Stamp duty on trading of all exchange-traded funds (ETFs) in Hong Kong will be waived while interest deductions in taxation of corporate treasury activities will be under review in the hope of attracting multinational corporations (MNCs), local daily the
Hong Kong Standard
Hong Kong’s financial secretary, John Tsang, said there were 116 ETFs listed in the city by the end of 2013, representing a 68% increase from three years earlier. Over the period the daily average turnover of ETFs increased from HK$2.4bn to HK$3.7bn (US$480m).
Government sources said that about HK$200m of stamp duty per annum is involved, although more active trading could counter the impact.
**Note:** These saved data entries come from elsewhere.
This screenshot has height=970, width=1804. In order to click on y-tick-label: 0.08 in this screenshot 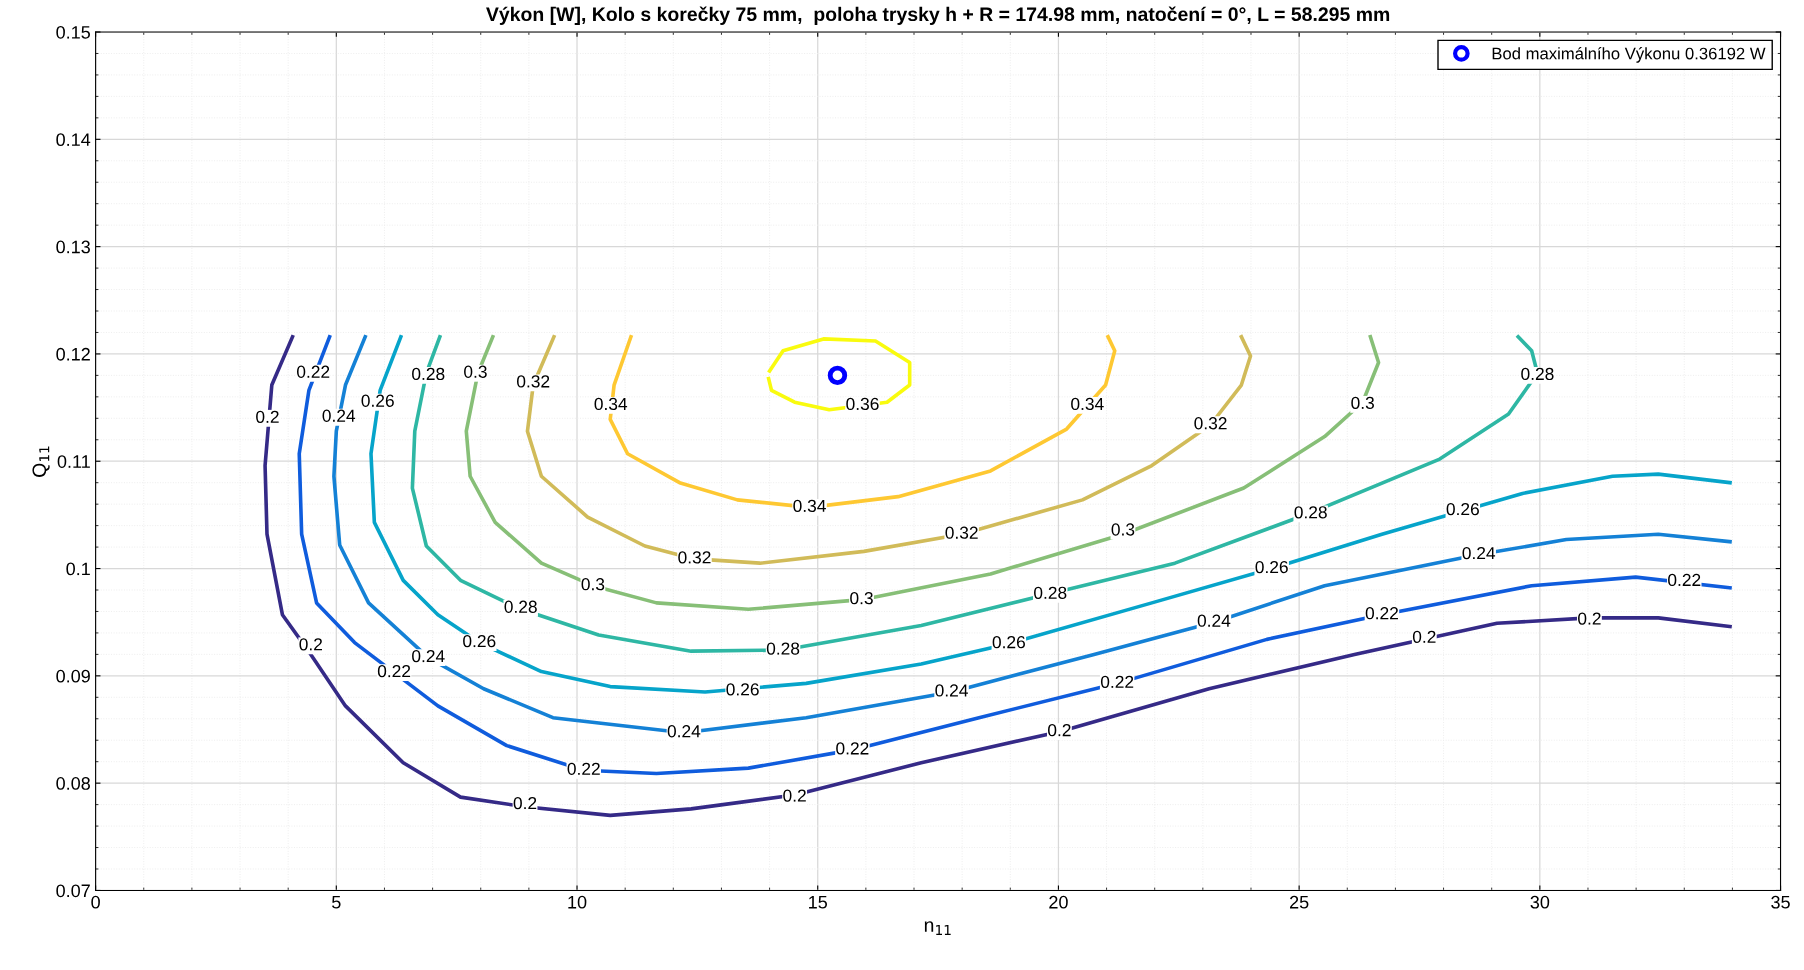, I will do `click(73, 784)`.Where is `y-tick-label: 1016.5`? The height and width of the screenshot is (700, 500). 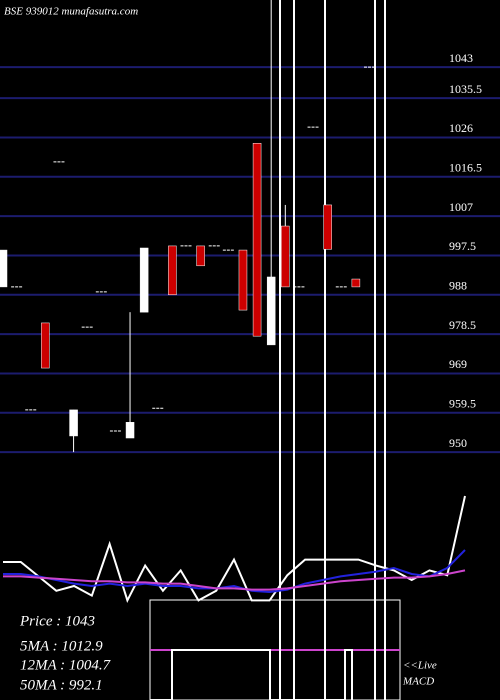
y-tick-label: 1016.5 is located at coordinates (466, 168). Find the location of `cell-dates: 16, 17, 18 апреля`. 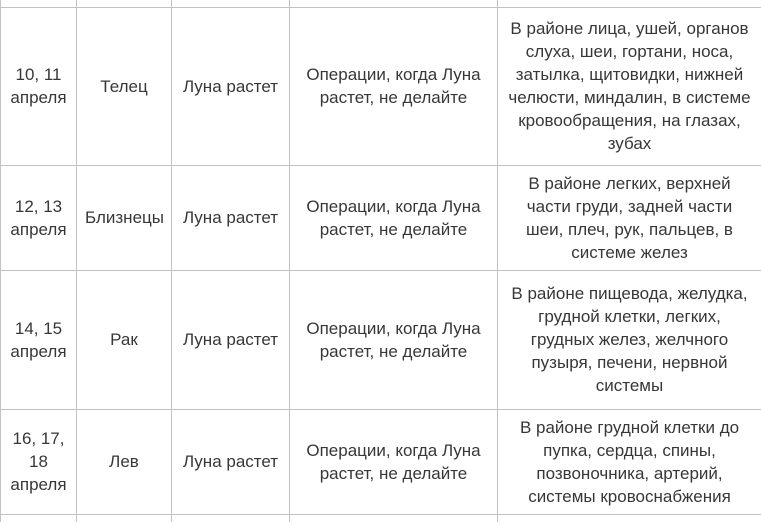

cell-dates: 16, 17, 18 апреля is located at coordinates (38, 462).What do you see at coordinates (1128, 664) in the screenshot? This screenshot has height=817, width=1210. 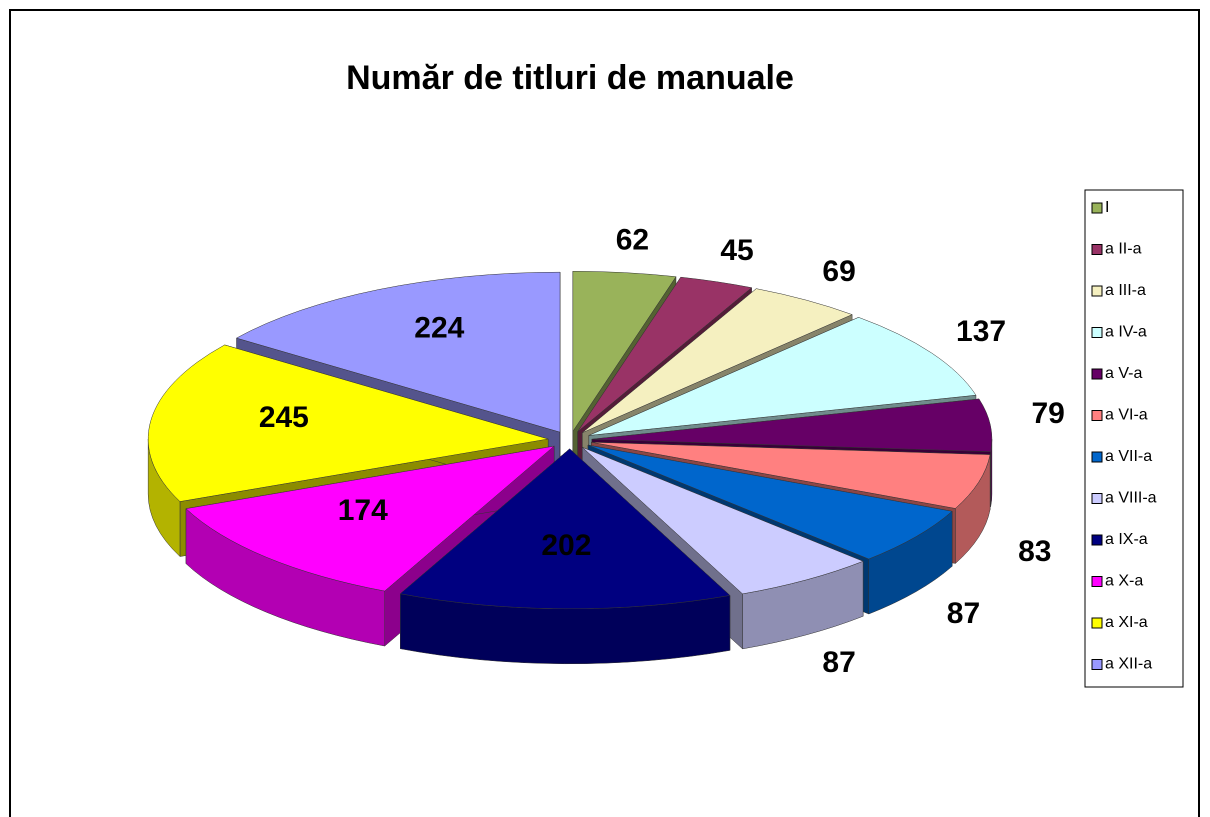 I see `legend-label: a XII-a` at bounding box center [1128, 664].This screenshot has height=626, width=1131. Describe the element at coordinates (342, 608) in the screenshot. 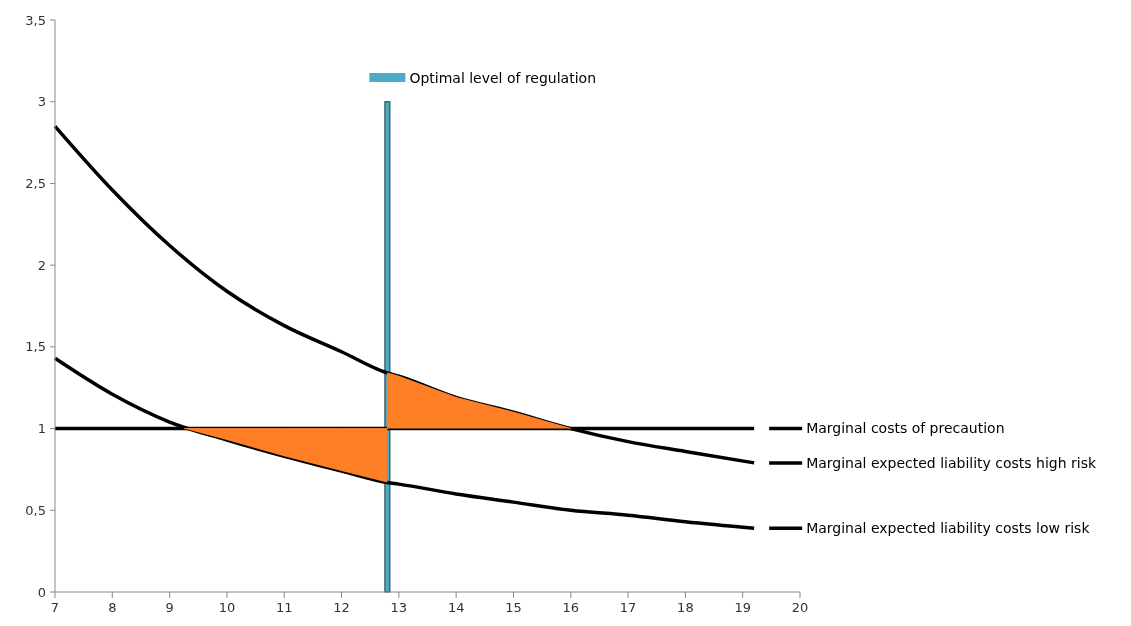

I see `x-tick-label: 12` at that location.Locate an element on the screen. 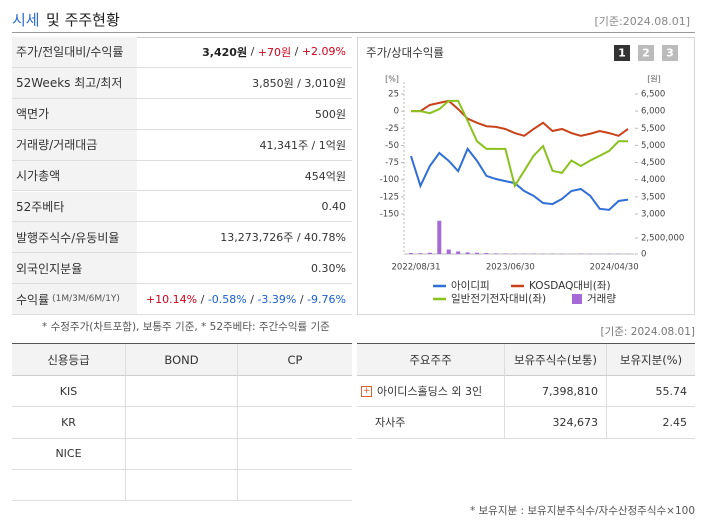  y2-tick-label: 5,500 is located at coordinates (653, 129).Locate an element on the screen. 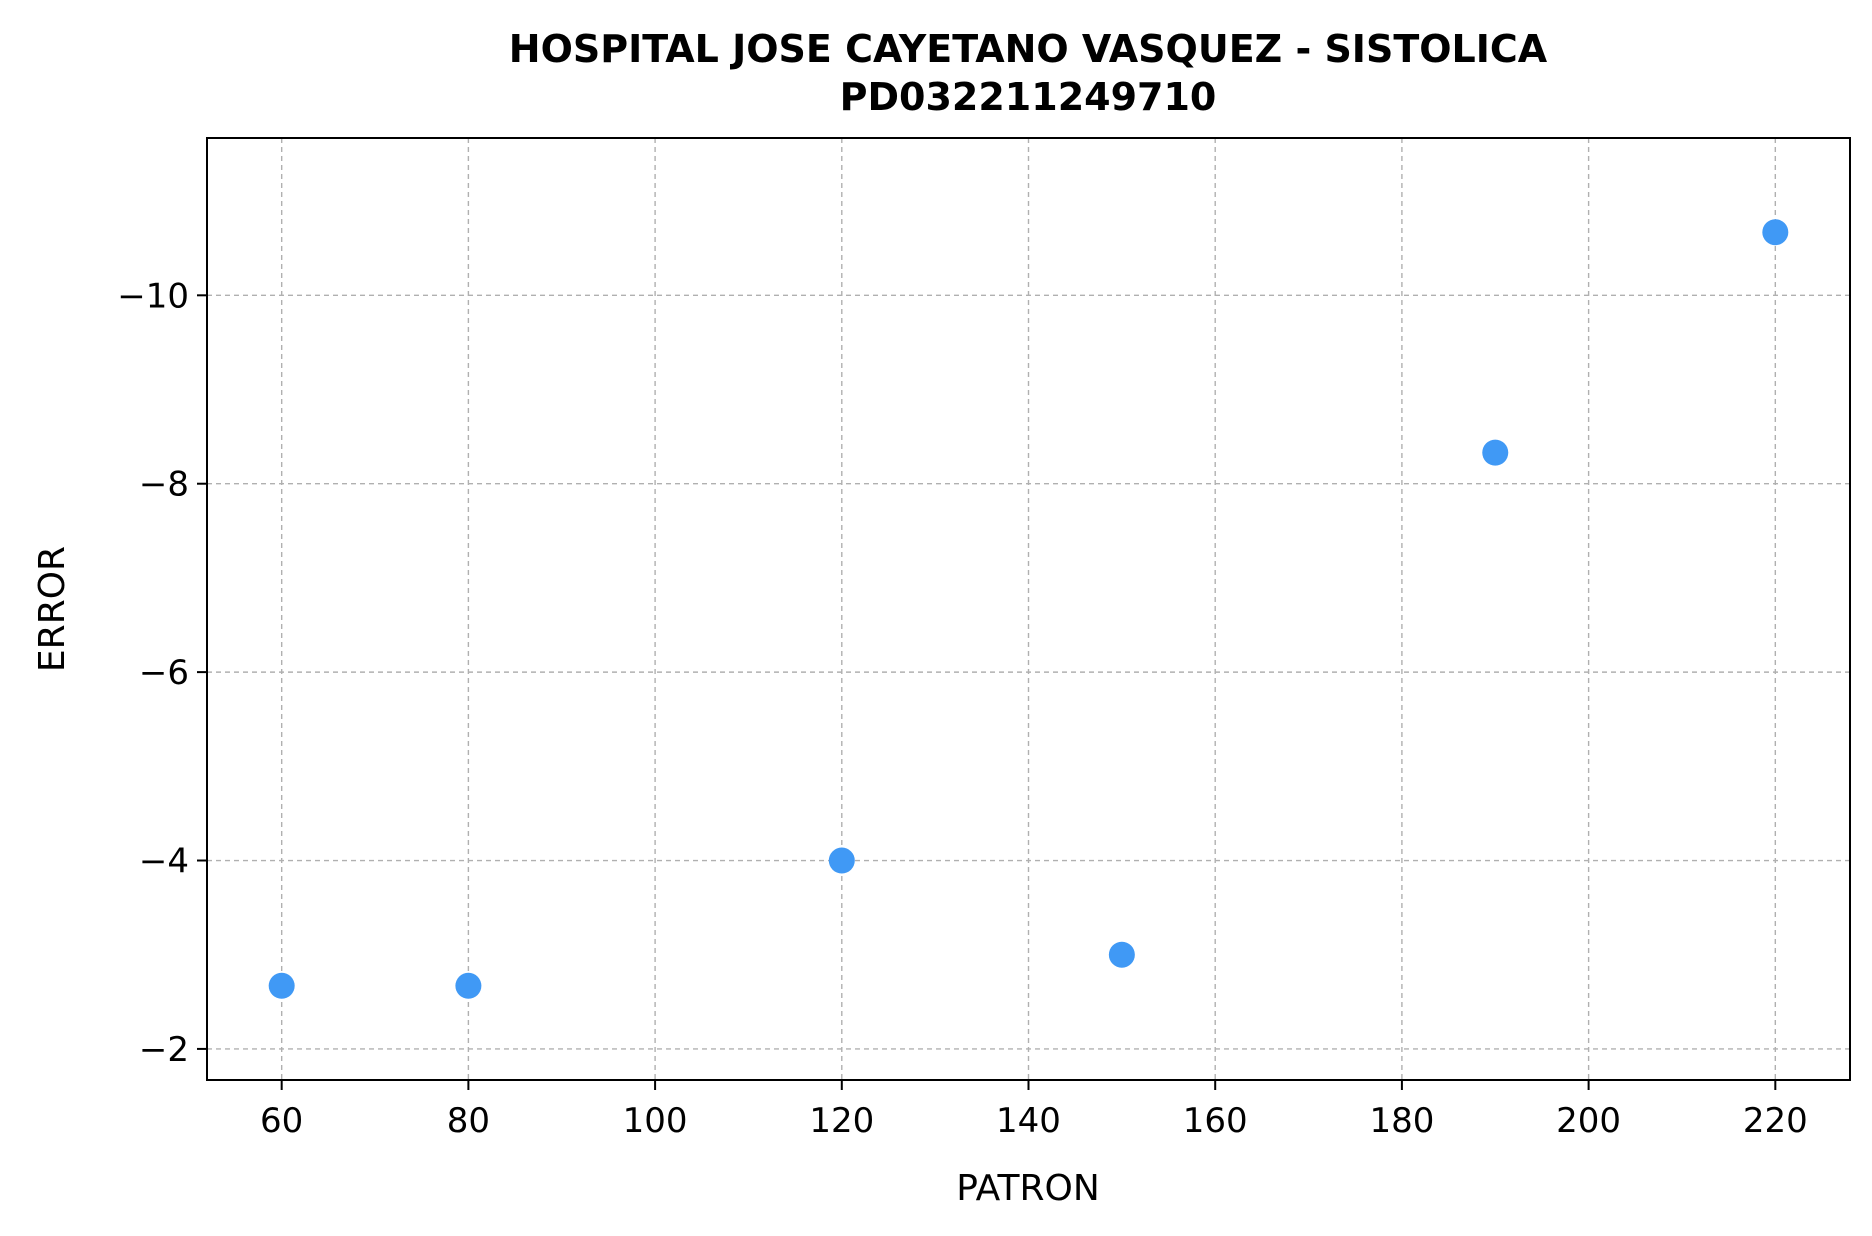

In 2010, Tsang extended the stamp duty concession to cover ETFs that track indexes comprising not more than 40% of Hong Kong stocks.
Hong Kong Exchanges and Clearing (HKEx), operator of Hong Kong’s stock market and futures market, said 28 ETFs, including the Tracker Fund of Hong Kong (2800), could benefit from the waiver.
In a move aimed at attracting global and regional treasury management activities of MNCs to Hong Kong, Tsang said a task force will review the requirements under the Inland Revenue Ordinance for interest deductions in the taxation of corporate treasury activities, and proposals on the initiative will be made within a year.
Lilian Poon, tax services partner at local accounting and consulting firm RSM Nelson Wheeler, said that under current practice a corporate treasury company, which is responsible for obtaining funding within the corporate group, needs to pay a Hong Kong profits tax at 16.5% for the interest income.
The expense is now deductible only if such interest received by other group companies is subject to Hong Kong profits tax.